[Your objective]:
Please restate exactly what appears in the records below from the first line to the line where "Open the Wiki nav link" is, that line included.

Pixel coordinate grounding data:
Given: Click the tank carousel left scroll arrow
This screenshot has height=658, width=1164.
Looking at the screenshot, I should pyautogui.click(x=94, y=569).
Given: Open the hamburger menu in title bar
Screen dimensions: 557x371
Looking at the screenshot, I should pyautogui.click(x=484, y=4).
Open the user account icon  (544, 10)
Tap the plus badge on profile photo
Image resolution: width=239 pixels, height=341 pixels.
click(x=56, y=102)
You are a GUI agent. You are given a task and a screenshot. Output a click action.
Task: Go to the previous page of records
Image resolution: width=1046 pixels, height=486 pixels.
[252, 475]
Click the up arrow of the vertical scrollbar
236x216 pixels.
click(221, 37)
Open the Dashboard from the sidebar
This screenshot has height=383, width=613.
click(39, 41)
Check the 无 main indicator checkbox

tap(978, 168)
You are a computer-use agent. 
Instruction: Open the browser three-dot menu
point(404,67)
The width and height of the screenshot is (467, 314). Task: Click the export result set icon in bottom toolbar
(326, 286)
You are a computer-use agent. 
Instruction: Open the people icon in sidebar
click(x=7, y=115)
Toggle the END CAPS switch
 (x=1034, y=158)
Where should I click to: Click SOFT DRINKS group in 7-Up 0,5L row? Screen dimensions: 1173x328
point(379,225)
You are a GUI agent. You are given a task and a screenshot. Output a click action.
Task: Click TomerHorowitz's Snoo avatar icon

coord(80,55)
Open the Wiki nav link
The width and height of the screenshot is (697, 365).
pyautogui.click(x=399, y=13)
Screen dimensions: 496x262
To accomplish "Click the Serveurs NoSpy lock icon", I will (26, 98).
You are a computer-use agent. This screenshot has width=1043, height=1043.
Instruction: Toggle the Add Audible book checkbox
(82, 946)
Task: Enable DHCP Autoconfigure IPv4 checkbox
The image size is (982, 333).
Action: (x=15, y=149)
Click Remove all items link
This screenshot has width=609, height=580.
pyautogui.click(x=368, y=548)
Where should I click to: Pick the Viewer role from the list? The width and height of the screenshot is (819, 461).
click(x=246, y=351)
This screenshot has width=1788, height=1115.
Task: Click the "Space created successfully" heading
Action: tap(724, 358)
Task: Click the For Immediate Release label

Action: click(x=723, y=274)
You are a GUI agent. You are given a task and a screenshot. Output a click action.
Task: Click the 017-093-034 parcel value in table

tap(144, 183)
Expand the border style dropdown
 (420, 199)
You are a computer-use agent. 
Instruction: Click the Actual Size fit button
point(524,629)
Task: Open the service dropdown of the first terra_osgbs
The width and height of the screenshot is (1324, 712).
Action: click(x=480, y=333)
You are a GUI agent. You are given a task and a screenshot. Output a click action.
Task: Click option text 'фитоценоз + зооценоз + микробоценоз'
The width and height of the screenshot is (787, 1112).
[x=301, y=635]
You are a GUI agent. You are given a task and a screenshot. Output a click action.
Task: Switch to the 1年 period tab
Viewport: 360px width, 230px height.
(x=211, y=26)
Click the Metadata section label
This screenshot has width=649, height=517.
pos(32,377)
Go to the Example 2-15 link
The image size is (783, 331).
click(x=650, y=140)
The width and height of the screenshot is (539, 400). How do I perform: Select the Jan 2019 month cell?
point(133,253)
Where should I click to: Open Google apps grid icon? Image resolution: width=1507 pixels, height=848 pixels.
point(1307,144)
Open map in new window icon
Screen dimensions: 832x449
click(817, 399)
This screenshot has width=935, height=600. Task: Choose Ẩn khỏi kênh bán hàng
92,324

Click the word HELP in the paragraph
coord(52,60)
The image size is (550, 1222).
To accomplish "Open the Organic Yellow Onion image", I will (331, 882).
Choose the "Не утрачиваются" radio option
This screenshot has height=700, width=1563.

[Finished exercise]:
Given: Click the tank carousel left scroll arrow
This screenshot has height=658, width=1164.
Looking at the screenshot, I should pyautogui.click(x=94, y=569).
Given: Open the hamburger menu in title bar
Screen dimensions: 557x371
Looking at the screenshot, I should pyautogui.click(x=484, y=4).
Open the user account icon  (544, 10)
Tap the plus badge on profile photo
Image resolution: width=239 pixels, height=341 pixels.
click(x=56, y=102)
You are a GUI agent. You are given a task and a screenshot. Output a click action.
Task: Go to the previous page of records
Image resolution: width=1046 pixels, height=486 pixels.
[252, 475]
Click the up arrow of the vertical scrollbar
236x216 pixels.
click(221, 37)
Open the Dashboard from the sidebar
This screenshot has height=383, width=613.
click(39, 41)
Check the 无 main indicator checkbox

tap(978, 168)
You are a computer-use agent. 
Instruction: Open the browser three-dot menu
point(404,67)
The width and height of the screenshot is (467, 314). Task: Click the export result set icon in bottom toolbar
(326, 286)
You are a computer-use agent. 
Instruction: Open the people icon in sidebar
click(x=7, y=115)
Toggle the END CAPS switch
 (x=1034, y=158)
Where should I click to: Click SOFT DRINKS group in 7-Up 0,5L row? Screen dimensions: 1173x328
point(379,225)
You are a GUI agent. You are given a task and a screenshot. Output a click action.
Task: Click TomerHorowitz's Snoo avatar icon

coord(80,55)
Open the Wiki nav link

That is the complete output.